When you take a leap of faith (and finances or fundraising) to start your own literary project, be it an online literary journal, a graphic novel, the novel our heart has been writing for twenty years, or a small press, you declare your creative independence. When you sign with a small press or self-publish, you’re declaring that creative independence and connection to the creative process is your priority. More than the security of a big publisher that will make all the creative decisions for you.
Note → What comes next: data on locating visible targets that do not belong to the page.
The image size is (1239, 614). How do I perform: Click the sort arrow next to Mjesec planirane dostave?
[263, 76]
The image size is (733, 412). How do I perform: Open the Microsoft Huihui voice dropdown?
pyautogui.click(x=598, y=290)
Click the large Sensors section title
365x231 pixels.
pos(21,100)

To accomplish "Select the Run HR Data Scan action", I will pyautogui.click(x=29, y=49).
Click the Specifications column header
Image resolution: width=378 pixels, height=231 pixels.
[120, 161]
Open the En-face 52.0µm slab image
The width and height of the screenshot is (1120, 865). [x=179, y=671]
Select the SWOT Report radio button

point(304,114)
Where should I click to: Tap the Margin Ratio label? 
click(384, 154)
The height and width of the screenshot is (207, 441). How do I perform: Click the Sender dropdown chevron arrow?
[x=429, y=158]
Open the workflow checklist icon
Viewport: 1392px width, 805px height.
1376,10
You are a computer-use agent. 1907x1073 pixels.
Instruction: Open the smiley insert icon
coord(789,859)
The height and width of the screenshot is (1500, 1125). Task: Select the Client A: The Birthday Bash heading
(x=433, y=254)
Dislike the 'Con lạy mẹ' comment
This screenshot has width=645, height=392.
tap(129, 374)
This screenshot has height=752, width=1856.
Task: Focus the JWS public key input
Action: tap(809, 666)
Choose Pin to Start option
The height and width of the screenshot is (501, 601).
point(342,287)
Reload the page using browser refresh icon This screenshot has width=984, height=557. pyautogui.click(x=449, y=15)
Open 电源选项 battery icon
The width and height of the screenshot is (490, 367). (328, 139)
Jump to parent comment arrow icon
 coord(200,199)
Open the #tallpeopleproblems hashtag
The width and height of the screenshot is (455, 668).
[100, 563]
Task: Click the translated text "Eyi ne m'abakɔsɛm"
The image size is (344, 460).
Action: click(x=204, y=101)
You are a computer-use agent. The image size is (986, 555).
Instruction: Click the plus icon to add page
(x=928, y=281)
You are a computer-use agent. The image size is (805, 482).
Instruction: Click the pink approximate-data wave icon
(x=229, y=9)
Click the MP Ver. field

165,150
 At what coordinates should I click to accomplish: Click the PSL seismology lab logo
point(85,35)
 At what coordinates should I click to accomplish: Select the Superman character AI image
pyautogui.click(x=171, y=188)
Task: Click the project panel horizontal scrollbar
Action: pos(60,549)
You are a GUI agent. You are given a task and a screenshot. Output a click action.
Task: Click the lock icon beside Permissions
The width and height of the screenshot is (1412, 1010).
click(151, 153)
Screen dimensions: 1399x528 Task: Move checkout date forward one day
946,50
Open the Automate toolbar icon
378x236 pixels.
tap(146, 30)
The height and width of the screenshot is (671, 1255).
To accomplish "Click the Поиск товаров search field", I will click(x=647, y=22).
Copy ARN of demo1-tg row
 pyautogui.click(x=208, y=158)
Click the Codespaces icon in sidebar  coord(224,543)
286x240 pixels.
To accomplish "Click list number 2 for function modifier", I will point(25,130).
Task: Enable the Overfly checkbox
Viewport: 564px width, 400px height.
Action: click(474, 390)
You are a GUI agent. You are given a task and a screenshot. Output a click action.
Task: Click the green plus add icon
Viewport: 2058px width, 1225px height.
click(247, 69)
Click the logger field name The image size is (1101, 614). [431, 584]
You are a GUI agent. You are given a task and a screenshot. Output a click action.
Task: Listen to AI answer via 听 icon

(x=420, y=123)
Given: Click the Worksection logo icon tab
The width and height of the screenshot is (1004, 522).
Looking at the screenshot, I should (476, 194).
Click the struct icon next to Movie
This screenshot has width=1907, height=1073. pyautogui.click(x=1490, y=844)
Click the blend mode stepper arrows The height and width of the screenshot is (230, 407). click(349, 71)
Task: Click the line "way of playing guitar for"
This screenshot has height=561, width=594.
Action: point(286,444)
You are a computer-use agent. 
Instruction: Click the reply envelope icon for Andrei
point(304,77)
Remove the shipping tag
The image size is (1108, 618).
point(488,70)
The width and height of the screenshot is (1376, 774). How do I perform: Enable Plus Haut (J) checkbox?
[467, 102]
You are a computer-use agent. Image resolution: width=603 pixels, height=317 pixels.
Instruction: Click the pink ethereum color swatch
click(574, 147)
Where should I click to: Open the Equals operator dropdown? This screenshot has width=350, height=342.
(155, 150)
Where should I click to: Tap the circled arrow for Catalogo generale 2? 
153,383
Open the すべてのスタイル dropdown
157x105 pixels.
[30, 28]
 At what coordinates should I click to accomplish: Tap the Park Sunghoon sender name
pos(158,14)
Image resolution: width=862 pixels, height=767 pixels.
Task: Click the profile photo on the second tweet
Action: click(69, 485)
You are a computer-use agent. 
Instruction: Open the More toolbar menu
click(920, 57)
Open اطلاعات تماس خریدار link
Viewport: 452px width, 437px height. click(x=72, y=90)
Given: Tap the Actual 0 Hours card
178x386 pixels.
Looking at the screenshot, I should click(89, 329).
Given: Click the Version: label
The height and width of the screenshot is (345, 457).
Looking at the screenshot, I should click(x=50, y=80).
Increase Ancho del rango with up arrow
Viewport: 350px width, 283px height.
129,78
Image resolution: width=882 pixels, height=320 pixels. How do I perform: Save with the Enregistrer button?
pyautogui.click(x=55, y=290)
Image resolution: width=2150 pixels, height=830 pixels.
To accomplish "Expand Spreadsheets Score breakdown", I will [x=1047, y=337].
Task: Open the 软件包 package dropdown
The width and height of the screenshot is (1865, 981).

Make no mistake, when I started Spider Road Press, all this creative independence felt overwhelming. Wow, if I risk the funds, I have the freedom to make risky decisions. Bleep-I have all these risky decision to make! What if I make mistakes? And I made a few. Because every one who risks does. That’s how you learn.
I have found the cost of creative independence, the financial gambles, the fundraising, the late nights when chamomile tea and melatonin can’t quiet the voice that the manuscript needs just one more edit, is, eventually, worth it. I have published good pieces by skilled authors that other publishers rejected because the fiction was “too dark,” or “too experimental.” Readers enjoyed them. In a special flash fiction bonus section to Spider Road’s upcoming collection, Approaching Footsteps, I am including a piece of my own flash fiction, “Kit-Cat Clock,.” It feels like a creative gamble. A fictional piece about the rape of a small business owner, inspired by someone I once met, the piece has been called both “disturbing” and “realistic.” I’m exercising my independence and including it anyway.

I wish you a lovely holiday. It is my adoptive son’s first American Independence Day, and he will be looking at flags and parades and the fireworks he associates with other holidays. My creative independence means that while I take time off to celebrate with the most important person in my life, editing and publishing work sits undone. Independence means you have to do it yourself.

Yet what an amazing feeling it is when you hold the final book in your hand (yes, I still love the feel of a paperback or hardback in my hands and that wonderful new paper smell)! This book, this world of stories, was birthed with the blood, sweat and caffeine of you and your team. That’s pride. That’s reward. That’s independence.